Question Date: 2018-11-15
Answer 1:

The heat that drives convection comes from two main sources: something called primordial heat and something called radiogenic heat. Primordial heat is all of the heat left over from when the Earth formed. Four and a half billion years ago our planet formed by the collision of rocks and dust. Over time it grew from the size of a small rock into our large planet just from rocks colliding with each other over and over and over again. This process generates a lot of heat because each time a rock hit the growing planet, it transformed its kinetic energy (the energy of movement) into thermal energy (heat). So the baby Earth was really hot and has cooled off over the years through the processes of convection and conduction. The deeper you go into the Earth, the hotter it gets because a lot of primordial heat remains. The other process that causes the Earth to remain hot is radioactive decay of elements like uranium, thorium, and potassium. These three elements are unstable and can transform into other elements in a process called radioactive decay This decay gives off heat, which causes our planet to stay warm. This same process happens inside nuclear reactors where we produce electricity!

Answer 2:

Convection requires a warm layer beneath a cooler upper layer. It does not matter how the heat gets there. In the atmosphere, it's because the ground absorbs sunlight (you can't see through it), while the air does not (you can see through it), so the air in contact with the ground gets warmed up faster than the air up above it.

Answer 3:

"Heat" is thermal energy on the move. In order for thermal energy to move, there needs to be a reason for it to move---this means having 2 locations where one is hotter than the other: heat spontaneously flows from hot to cold. One of the ways that thermal energy moves is through convection, which just means that there is a fluid that flows to help the movement of thermal energy from the hot location to the cold location.

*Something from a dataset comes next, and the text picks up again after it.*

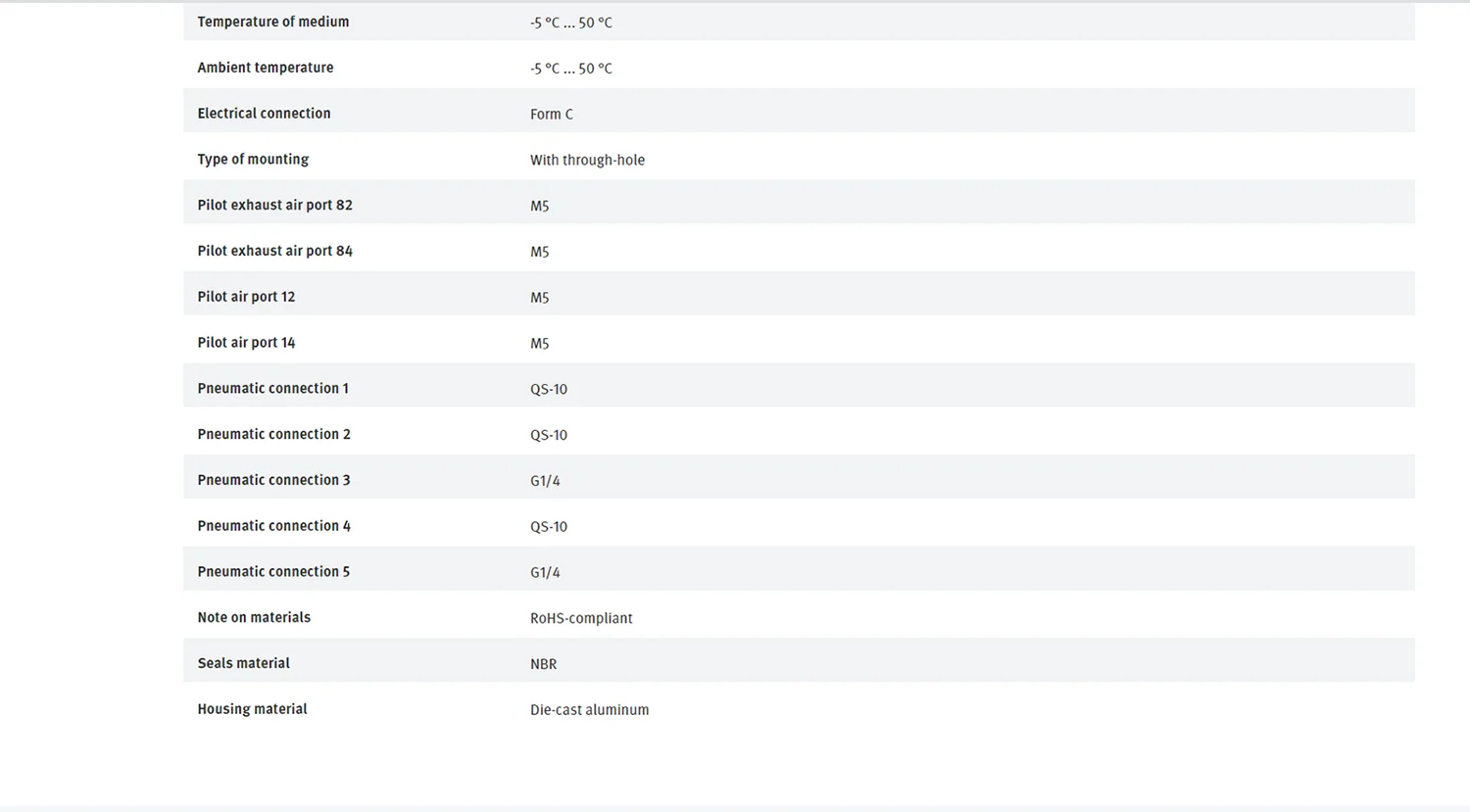Click the M5 value for port 84
This screenshot has width=1470, height=812.
click(x=540, y=252)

It is hard to specifically answer your question because the hot location can be anywhere, or anything, it all depends on the system you are interested in. I will give you an example:
You would like to cool down on a hot summer day. You use an electric fan to cool down. The fan produces flowing air on your skin, carrying the heat from your body to the cooler static air in the room. In this example, your body is the hot location, the static air in the room is the cold location, and the flowing air ("wind") on your skin is the fluid that helps move thermal energy from your body to cool you down. You can do this type of analysis on any system that transfers thermal energy by convection.